Les seuls exclus – au nom de la liberté d’expression, s’il vous plaît ! – sont les populistes.
Autrement dit les hommes et les femmes courageux qui osent dire clairement que ce ne sont pas des catholiques hurlant « Christ-Roi », des bouddhistes criant « Gautama Bouddha », des juifs vociférant « Yavhé pour l’éternité » qui saccagent notre pays. Que ce sont des Musulmans qui s’éclatent les poumons à coups d’« Allahou Akbar » et qui font sauter les cervelles à la Kalachnikov dans les salles de rédaction et les magasins casher.
Mais la caste médiatico-médiatique refuse d’entendre, de voir, de dire cela.
« Pas d’amalgame ». « Pas de stigmatisation », ordonne-t-elle de l’extrême-gauche à l’UMP. Les trois singes veulent une multitude de moutons de Panurge qui défilent dans les rues de nos villes en brandissant des pancartes « Je suis Charlie » et des crayons.
L’unique et vrai problème pour cette bien-pensance qui a une conception de la liberté d’expression à géométrie variable, c’est le Front national. Et Zemmour et Houellebecq et Renaud Camus et Richard Millet.
La liberté d’expression ne peut les concerner.
Les « Je suis Charlie » qui vantent l’irrespect de Charlie Hebdo ne supportent aucune irrévérence à l’égard de l’idéologie pro-immigration et pro-islamiste qui les anime. Ils ont le droit d’amalgamer au fascisme, au racisme, à la xénophobie ceux qui refusent l’islamisation et de les traîner devant les nouveaux tribunaux de l’Inquisition que les lois Pleven, Gayssot, Perben, Taubira ont instaurés.
Comme l’écrit Michel Geoffroy sur le site Polémia, « on peut douter que, si l’attentat avait visé le journal Présent ou l’hebdomadaire Valeurs actuelles, ils affirmeraient “ Je suis Présent ” ou ” Mes valeurs sont actuelles ” avec autant de bravade. »
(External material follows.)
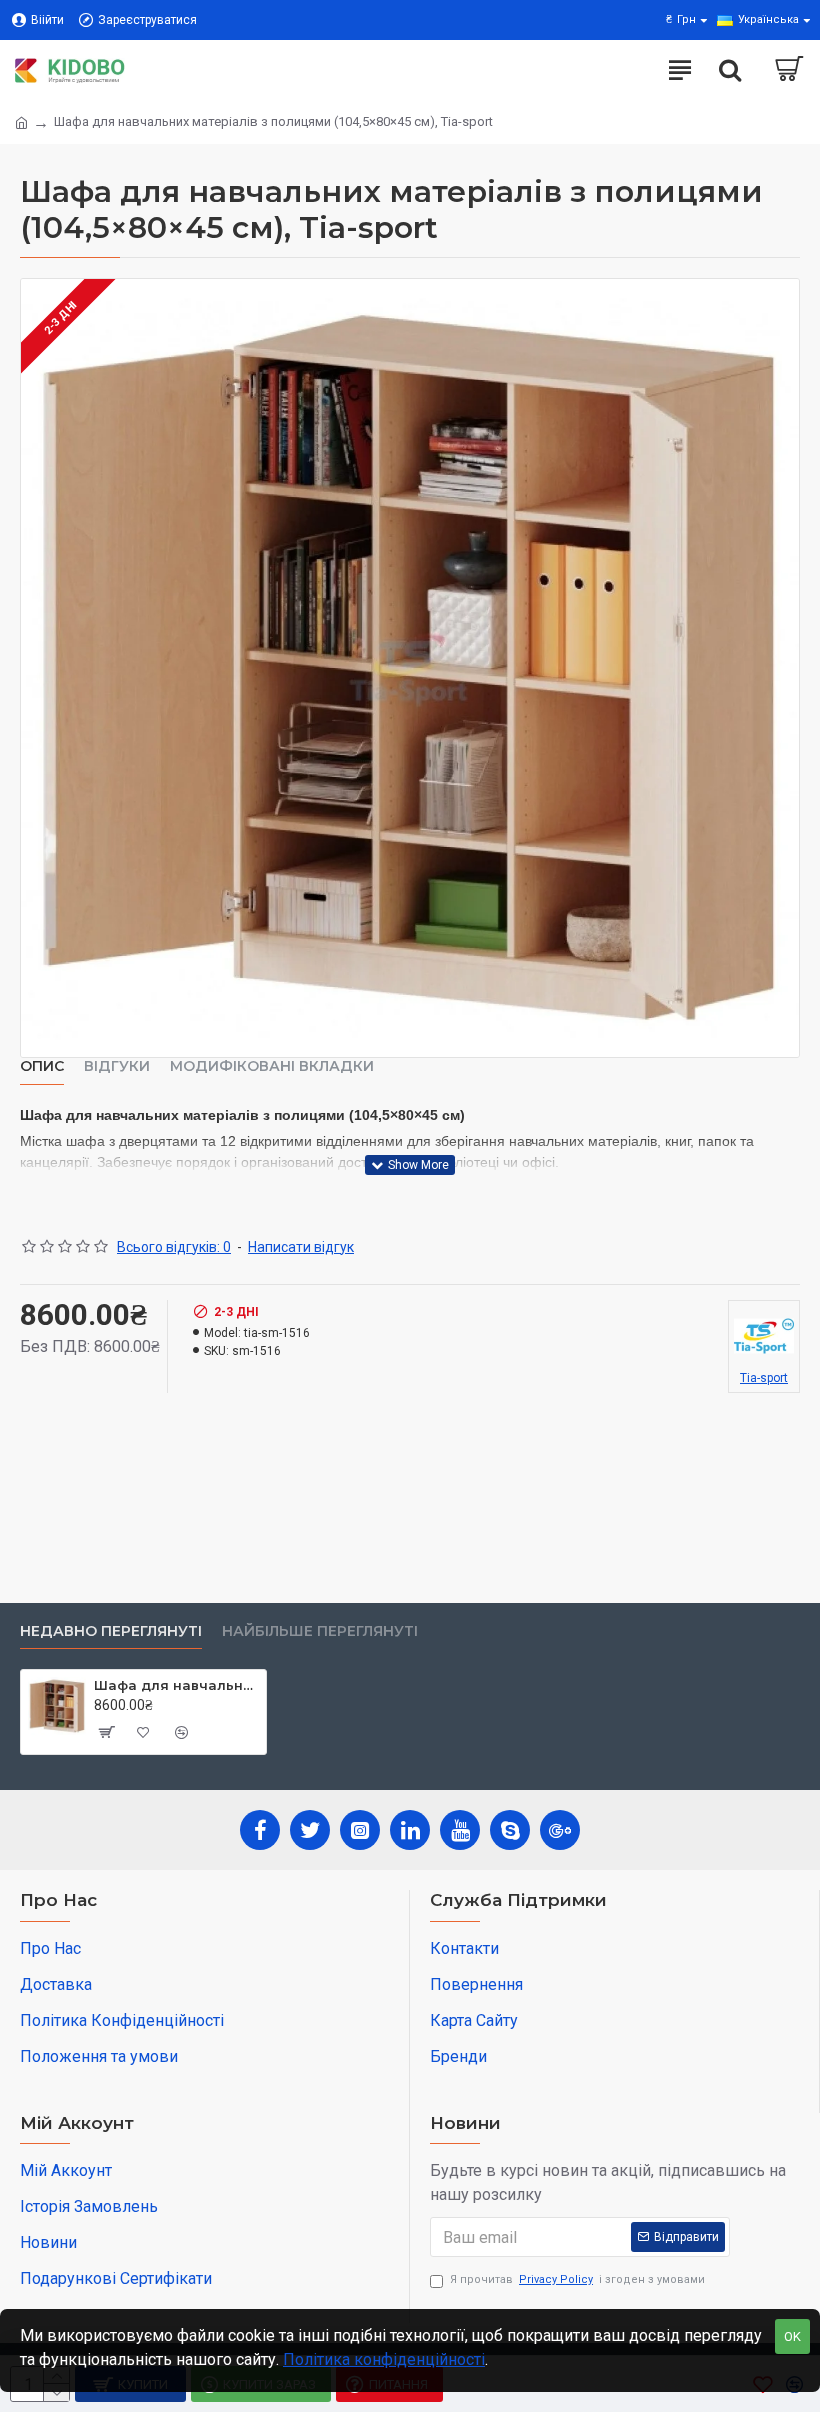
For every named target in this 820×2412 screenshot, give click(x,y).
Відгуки (117, 1066)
Les nouveaux glorificateurs de la liberté d’expression ont la mémoire courte. Ces crocodiles en larmes font semblant d’oublier qu’hier ils désignaient aux tueurs islamiques les caricaturistes de Charlie-Hebdo en disant « qu’ils crèvent » (http://www.atlantico.fr/pepitesvideo/quand-en-2012-guy-bedos-souhaitait-que-journalistes-charlie-hebdo-crevent-1945999.html Guy Bedos), les nominant pour un « Y’a Bon Award » (Les indivisibles avec l’inénarrable Rokhaya Diallo, celle qui a fait de nous des Souchiens sans que la Justice s’en émeuve), les qualifiant comme l’a fait Cohn-Bendit de « cons » et de « masos » qui « doivent aimer se faire mal » pour « avoir la police, avoir peur, jouir ! » http://www.marianne.net/Quand-Cohn-Bendit-qualifiait-les-dirigeants-de-Charlie-Hebdo-de-cons-et-de-masos_a243700.html .
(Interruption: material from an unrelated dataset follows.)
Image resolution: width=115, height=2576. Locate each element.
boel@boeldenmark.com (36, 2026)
Dans le même sac, je mets Willem, dessinateur de Charlie-Hebdo qui a la phobie des conférences de rédaction. Comme quoi une phobie peut sauver la vie.
Dans un journal danois, il vomit ceux qui se disent les amis de Charlie et place en tête de gondole Marine Le Pen. Il ajoute que cette dernière « est ravie lorsque les islamistes se mettent à tirer un peu partout ».
Qu’il se rassure, nous ne sommes pas ses amis et nous refusons de faire partie des « Je sais CHIALER » et des « Nous sommes des Charlot ».
Cependant, à constater le nombre de SMS et de de tweets qui arrivent sur les téléphones de mes proches pour les appeler à continuer les chaînes de « Je suis Charlie »[1], et pour les sommer de participer à la grande manipulation UMPS de dimanche, je me dis qu’il faudra encore quelques morts sous les balles des djihadistes avant que les yeux se décillent.
Marcus Graven
[1] Procédé infantile des chaînes de lettres, – courriers postaux et courriels demandant au destinataire d’en envoyer une copie à chacune de ses connaissances sinon un « malheur » lui arrivera.